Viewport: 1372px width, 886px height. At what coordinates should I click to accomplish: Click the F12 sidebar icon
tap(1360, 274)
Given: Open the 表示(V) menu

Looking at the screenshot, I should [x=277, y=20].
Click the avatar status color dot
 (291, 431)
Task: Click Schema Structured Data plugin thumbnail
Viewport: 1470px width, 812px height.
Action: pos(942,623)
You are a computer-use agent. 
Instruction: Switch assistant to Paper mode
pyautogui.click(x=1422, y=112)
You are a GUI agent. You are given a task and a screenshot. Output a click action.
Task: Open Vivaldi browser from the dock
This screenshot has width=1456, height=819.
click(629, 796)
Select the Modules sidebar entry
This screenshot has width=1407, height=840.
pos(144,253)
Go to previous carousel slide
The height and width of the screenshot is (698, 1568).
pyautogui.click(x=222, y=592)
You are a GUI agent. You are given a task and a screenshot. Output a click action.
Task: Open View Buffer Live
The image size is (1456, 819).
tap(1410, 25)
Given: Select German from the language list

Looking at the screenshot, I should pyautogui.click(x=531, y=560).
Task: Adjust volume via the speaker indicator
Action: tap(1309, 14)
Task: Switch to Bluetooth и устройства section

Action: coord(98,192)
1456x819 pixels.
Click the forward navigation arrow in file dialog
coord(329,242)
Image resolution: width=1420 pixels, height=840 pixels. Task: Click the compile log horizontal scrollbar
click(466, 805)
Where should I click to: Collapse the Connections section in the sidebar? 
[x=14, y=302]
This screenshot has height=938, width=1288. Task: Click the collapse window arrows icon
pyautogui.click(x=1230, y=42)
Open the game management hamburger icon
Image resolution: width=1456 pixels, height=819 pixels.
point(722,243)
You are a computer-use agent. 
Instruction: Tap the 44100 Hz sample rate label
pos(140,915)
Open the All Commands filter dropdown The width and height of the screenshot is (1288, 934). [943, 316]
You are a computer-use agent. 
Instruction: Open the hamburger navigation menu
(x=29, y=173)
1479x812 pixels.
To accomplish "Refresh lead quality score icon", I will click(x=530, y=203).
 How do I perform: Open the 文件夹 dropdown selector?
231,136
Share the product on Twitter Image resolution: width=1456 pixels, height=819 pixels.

* What is being asked *
Write out every record, exactly as written.

* Response to the task *
Viewport: 1372px width, 886px height. At what coordinates should I click to accomplish: Click the F12 sidebar icon
tap(1360, 274)
Given: Open the 表示(V) menu

Looking at the screenshot, I should [x=277, y=20].
Click the avatar status color dot
 (291, 431)
Task: Click Schema Structured Data plugin thumbnail
Viewport: 1470px width, 812px height.
Action: pos(942,623)
You are a computer-use agent. 
Instruction: Switch assistant to Paper mode
pyautogui.click(x=1422, y=112)
You are a GUI agent. You are given a task and a screenshot. Output a click action.
Task: Open Vivaldi browser from the dock
This screenshot has width=1456, height=819.
click(629, 796)
Select the Modules sidebar entry
This screenshot has width=1407, height=840.
pos(144,253)
Go to previous carousel slide
The height and width of the screenshot is (698, 1568).
pyautogui.click(x=222, y=592)
You are a GUI agent. You are given a task and a screenshot. Output a click action.
Task: Open View Buffer Live
The image size is (1456, 819).
tap(1410, 25)
Given: Select German from the language list

Looking at the screenshot, I should pyautogui.click(x=531, y=560).
Task: Adjust volume via the speaker indicator
Action: tap(1309, 14)
Task: Switch to Bluetooth и устройства section

Action: coord(98,192)
1456x819 pixels.
Click the forward navigation arrow in file dialog
coord(329,242)
Image resolution: width=1420 pixels, height=840 pixels. Task: Click the compile log horizontal scrollbar
click(466, 805)
Where should I click to: Collapse the Connections section in the sidebar? 
[x=14, y=302]
This screenshot has height=938, width=1288. Task: Click the collapse window arrows icon
pyautogui.click(x=1230, y=42)
Open the game management hamburger icon
Image resolution: width=1456 pixels, height=819 pixels.
point(722,243)
You are a computer-use agent. 
Instruction: Tap the 44100 Hz sample rate label
pos(140,915)
Open the All Commands filter dropdown The width and height of the screenshot is (1288, 934). [943, 316]
You are a computer-use agent. 
Instruction: Open the hamburger navigation menu
(x=29, y=173)
1479x812 pixels.
To accomplish "Refresh lead quality score icon", I will click(x=530, y=203).
 How do I perform: Open the 文件夹 dropdown selector?
231,136
Share the product on Twitter Image resolution: width=1456 pixels, height=819 pixels.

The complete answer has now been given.